For a more in-depth experience of the local culture, you could walk around the colonial town of Old Sydney. Intriguing sites include St. Patrick’s, the oldest Roman Catholic Church in Cape Breton, Cossit House, built in 1787, and Jost House, also built in the 18th century. While walking from site to site, you will find the homemade refreshments in the local cafés make for a welcome pit stop.

On the beautiful lakes of Bras d’Or, in the nearby village of Baddeck, is the Alexander Graham Bell Museum. Bell visited here in 1885 and fell in love with the landscape because it reminded him so much of his Scottish homeland. He returned the following year and built his summer residence, Beinn Bhreagh (Beautiful Mountain), a haven for him and his family. He and his wife are actually buried on the site. The house is still a private residence owned by the family and can be seen from the grounds of the museum. Exhibits include many genuine artifacts donated by his descendants.

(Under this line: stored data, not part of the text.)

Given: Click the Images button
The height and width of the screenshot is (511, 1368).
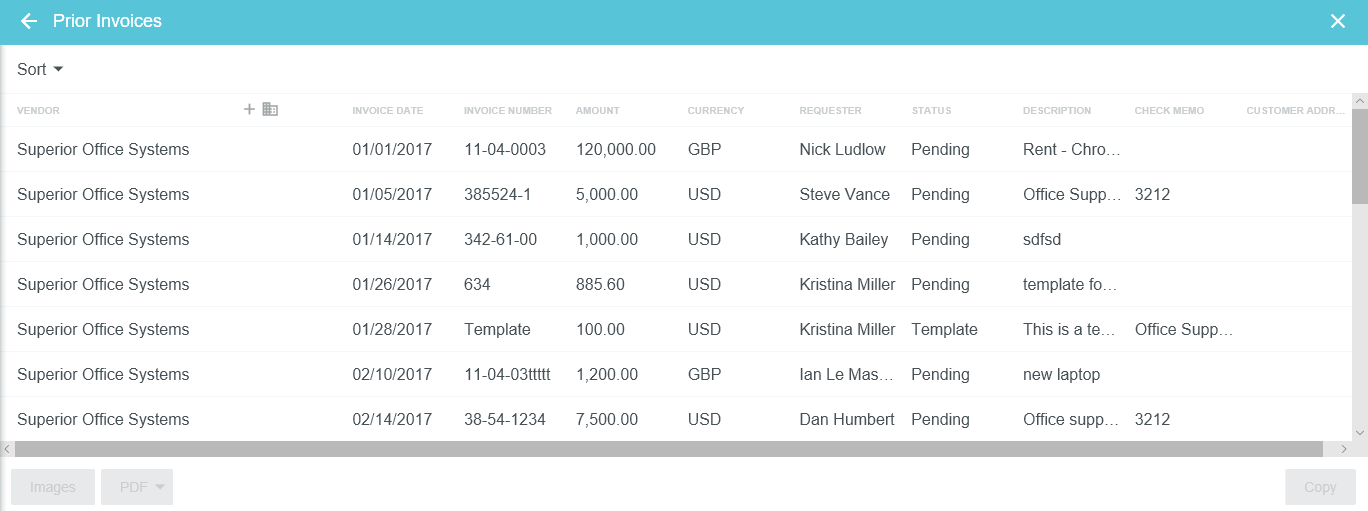Looking at the screenshot, I should 53,487.
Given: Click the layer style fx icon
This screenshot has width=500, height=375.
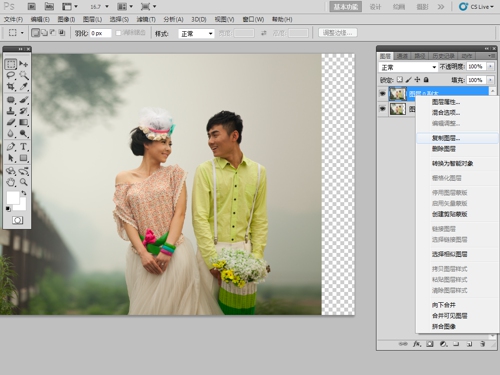Looking at the screenshot, I should (x=417, y=344).
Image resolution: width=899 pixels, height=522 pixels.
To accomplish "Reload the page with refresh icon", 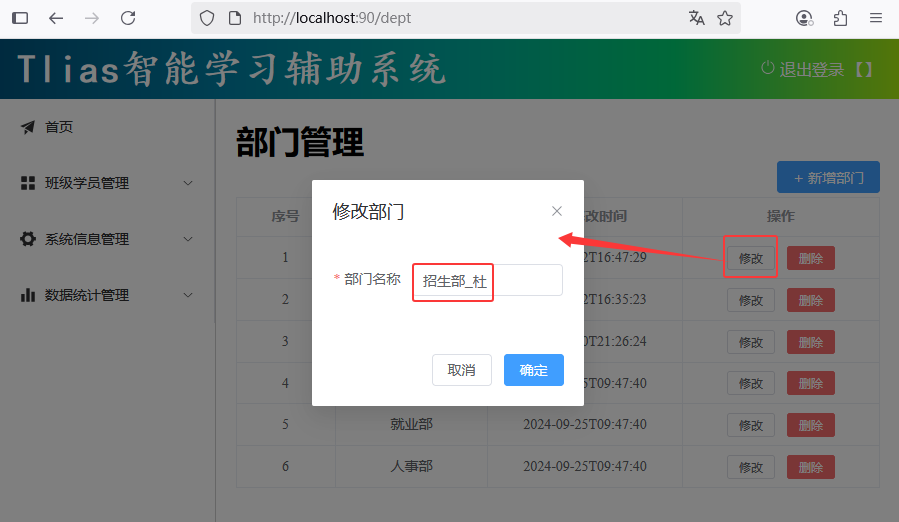I will [128, 18].
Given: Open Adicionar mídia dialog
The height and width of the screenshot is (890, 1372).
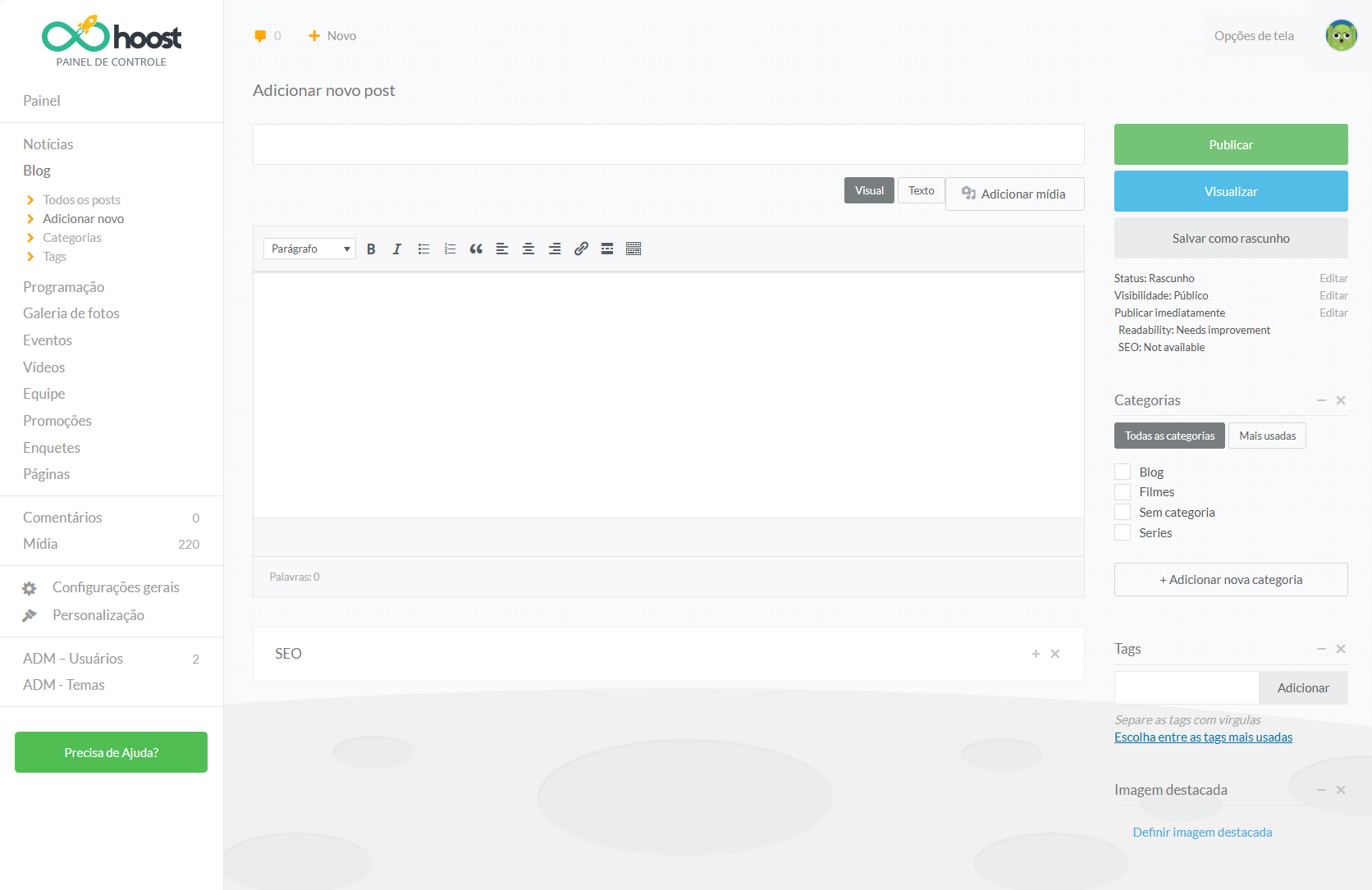Looking at the screenshot, I should coord(1014,194).
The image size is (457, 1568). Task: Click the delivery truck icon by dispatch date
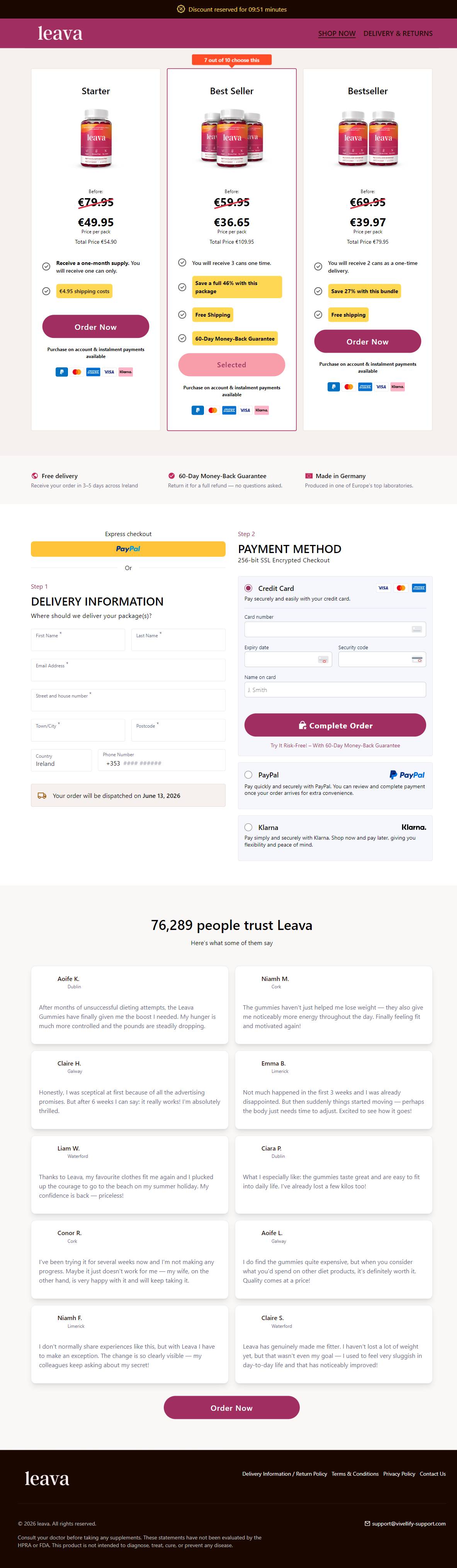42,796
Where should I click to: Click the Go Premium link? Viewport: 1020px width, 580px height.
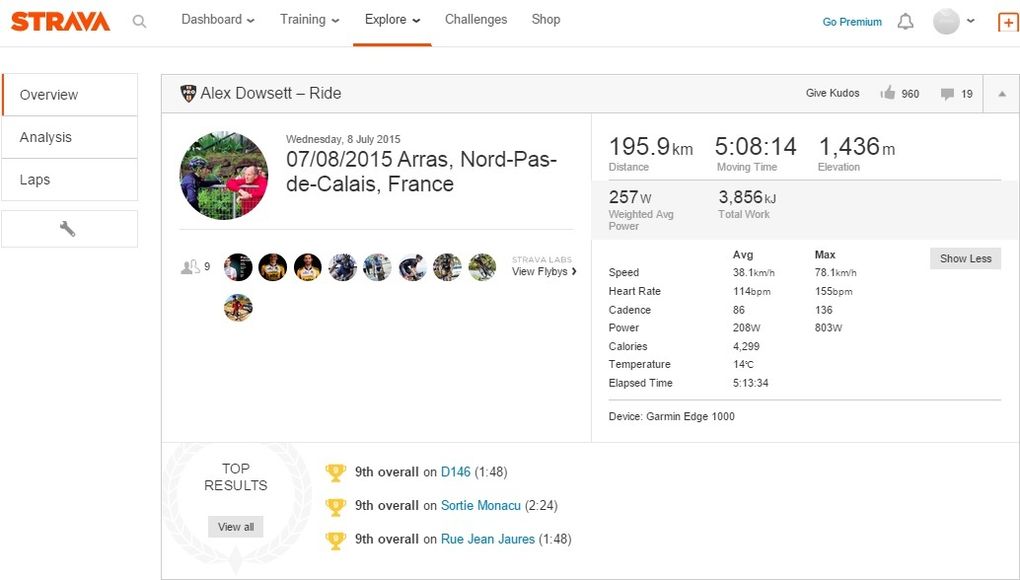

Centuries ago, Celts from both Ireland and Scotland crossed the sea to make their home in Nova Scotia which translates as “New Scotland.” To this day, fiddle and pipe playing, Irish folk songs and ceilidh dancing are part of the Cape Breton culture. The informal gatherings of song, music, dance and storytelling are a regular occurrence to keep the community’s historical Celtic roots alive.

There are almost 5000 miles of coastline in Nova Scotia, so it is hardly surprising to learn that it has some of the most stunning beaches in the world. Sea birds abound in their thousands and more than 12 species of whales visit throughout the summer and autumn. During your cruise you may even spot finback and minke whales as well as dolphins.